Sam kesilen nefesiyle duraksadı bir an. "neden?" ceketini alıp ofisinden çıktı.
güldü kız. "korkma Cricket, intihar etmeyeceğim. alt tarafı gözetim altındayım, bunun için çatıdan atlayacak değilim. hem, çatıdan atlamak hiç epik değil bir kere." derin bir nefes aldı biten nefesiyle. "ama yine de yanıma gel burası çok sıkıcı."
Sam'in suratında bir gülümseme belirdi. "elbette, hem sana iş getireceğim boş boş yatma orada." arabayı çalıştırdı hattın diğer ucundan kızın homurdanmalarına gülümseyerek. hastaneye gittiğinde ona sıkıca sarılmayı planlıyordu.
"sen çok mızıkçı bir insansın Sam Winchester." bardağını da alıp ayağa kalktı. "hiçbir işini yapmıyorum, hatta, hatta istifa ediyorum!"
Sam sırıtmaya devam ediyordu. "tabi, tabi, eminim ediyorsundur Bradbury." hastaneye ulaşınca frene bastı.
"buradan çıktığımda dilekçeyi masanda bulursun." odasına girip oturdu yatağına. üç gündür buradaydı, üç gün önce sebepsiz yere bayılmıştı ve ne olduklarını anlayamadıkları için karantina altındaydı.
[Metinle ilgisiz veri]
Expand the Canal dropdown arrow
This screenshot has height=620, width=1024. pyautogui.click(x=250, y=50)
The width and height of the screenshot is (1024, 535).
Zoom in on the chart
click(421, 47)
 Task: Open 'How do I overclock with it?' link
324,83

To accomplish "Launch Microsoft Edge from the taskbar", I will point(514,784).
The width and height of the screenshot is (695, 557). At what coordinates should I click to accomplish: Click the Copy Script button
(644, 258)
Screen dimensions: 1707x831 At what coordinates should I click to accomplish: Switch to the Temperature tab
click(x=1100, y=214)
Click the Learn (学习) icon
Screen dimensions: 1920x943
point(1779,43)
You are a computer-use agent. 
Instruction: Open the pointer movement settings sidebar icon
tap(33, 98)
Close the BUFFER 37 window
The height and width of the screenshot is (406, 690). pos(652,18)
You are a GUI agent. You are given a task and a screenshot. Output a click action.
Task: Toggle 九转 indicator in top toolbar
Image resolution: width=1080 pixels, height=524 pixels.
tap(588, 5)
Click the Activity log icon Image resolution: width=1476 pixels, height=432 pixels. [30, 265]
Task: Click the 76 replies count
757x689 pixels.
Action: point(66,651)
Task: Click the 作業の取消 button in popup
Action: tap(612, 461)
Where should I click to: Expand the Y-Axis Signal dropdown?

Sam telefonu kapatıp odaya girecekken, doktor durdurdu onu. "Bay Winchester, hastanın neyiydiniz?"
bir seveni? bir hayranı? ona aşık olan herhangi biri? "arkadaşıyım, sorun nedir?" hala gülümsüyordu.
"biraz konuşabilir miyiz?" doktorun odasına gidip oturdular. Sam sakin kalmak için çok fazla çabalıyordu. yineledi. "sorun ne?"
"sorun, Charlie. ciğerlerini mahfetmiş, midesi delinmek üzere. kanında çok fazla alkol ve kafein var. böyle devam ederse korkarım ciğerleri-"
"yeter." ayağa fırladı Sam, olumsuz olan her şey bedenini işgal etmeden. "anladım, teşekkürler." kızın odasına girdi çökük omuzlarla.
gülümsedi Charlie kocaman. "elinde dosya yok sanırım unuttun ne güzel ne güzel." seke seke yanına gitti. "Dean da gelecek mi? söyle dvdleri getirsin, biraz da içecek. ha şeyi un-" bedenine sarılan bir çift kolla susmak zorunda kaldı. Sam, planladığı gibi, sımsıkı sarılmıştı kıza. dolan gözlerini kapattı. "dean ava gitti. iki günden önce döneceğini sanmıyorum." burnunu saçlarına sokup kokladı. "benden başka çaren yok yani ufaklık."
"ben ufak değilim sen çok büyüksün." sırıtarak o da sarıldı büyük oğlana. "sorun değil, seninle maraton yaparız. bira yerine kahvemiz var." kıkırdadı.
"hayır Charl. bundan sonra bira da kahve de yok. maratonu yaparız ama." istemeye istemeye bıraktı kızı.
"ne demek bundan sonda bira da kahve de yok? ne demek ya o?" kaşlarını çattı.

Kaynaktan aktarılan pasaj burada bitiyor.